Trojans girls tennis team is balanced, competitive

Trojans Tennis Letter winners s.jpg
WHS tennis letter winners are (back, from left) Madison Schaffer, Cindy Hernandez, Cynthia Souksavath, Maggie Putnam, Neveah Schreiber, Marah Darling, (front) Ivy Jenson, Kya Nickel, Madison Johnson and Taya Oberloh. Not shown: Ashley Riley, Calah Riley, Jasmine Riley, Kessey Aljets and Perla Rodriguez . (Tim Middagh/The Globe)

WORTHINGTON -- Tennis is a popular sport at Worthington High School. There are 42 girls between grades 7-12 out for fall tennis, the most head coach Mike Marquardt has ever had.

The Trojans didn’t lose any players to graduation from the 2018 team. And although there doesn’t appear to be an identifiable “star” on the 2019 roster, Marquardt calls it a balanced and competitive group from players one through 15.

WHS compiled a 1-9 record last year. But with so many veterans working off the experience they built on last fall, there’s ample reason to assume improvement is on the way.

There will be some experimentation early in the regular season, some mixing and matching.

“The roles are going to change. I’ve had some girls put in more time in the off-season, and it’s paying off,” Marquardt said, adding, “They work hard. They wanna have fun, too. They’re competitive but they’re forgiving, too, so let’s get back out there and have some fun. And that’s how you’re going to get better.”


Leading the way are four veteran singles players. Maggie Putnam performed at No. 1 singles a season ago, Kessey Aljets was at No. 2, Cynthia Souksavath was at No. 3 and Madison Johnson was at No. 4. They’re all back.

Marquardt describes Putnam as a mentally strong player with improved ground strokes and placement. “Gritty” is the word he uses.

Aljets is a player who can make all the shots. The coach would like her to continue improving on consistency and setting up her volleys.

Souksavath developed some consistency last season but will work at improving her short game and point-finishing skills.

Johnson is described by her coach as a scrappy player who can unleash some powerful serves.

While Worthington will return several experienced singles players, the doubles lineup will be less predictable. Many different players will be moved in and out of the three varsity doubles slots, at least early.

Last year’s singles players are familiar with doubles -- it was the first year of singles play for all four of them. In doubles, approximately eight girls found themselves in the rotation in 2018. Two other girls with singles experience will blend into the singles rotation, and there are four more girls who will see some court time in doubles.

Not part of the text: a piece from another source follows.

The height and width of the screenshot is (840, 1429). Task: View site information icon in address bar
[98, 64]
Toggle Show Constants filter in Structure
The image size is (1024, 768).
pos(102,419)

“I think we’ve got a better foundation of what we need to do,” Marquardt said.


While it’s impossible to predict all the early lineups, it’s easy to predict that Marquardt and assistant Matt Fletcher will stress consistency throughout the season. Marquardt wants his players to play hard, and play smart, throughout the season and let the won-loss record fall whichever way it’s destined to fall.

“They have to play within themselves,” he said. “It’s almost like chess. If I hit it here, you’re going to go there. We have to anticipate that.”

As a group, Marquardt says he has players who serve fairly consistently, but not many of them have the power he’d like to see.

“But we’ve also got to get on the court. We have to hit,” he said.

Speaking of the courts … last week and this week they underwent resurfacing. “It’s wonderful and fabulous to have the courts that we do. We have the best courts in the state,” said an appreciative Marquardt.

Worthington’s first regular season match is Tuesday at Waseca. The team travels to play New Ulm on Thursday, Aug. 22, then comes home Saturday, Aug. 24, for the Worthington Invitational with Luverne, Pipestone Area and Yellow Medicine East.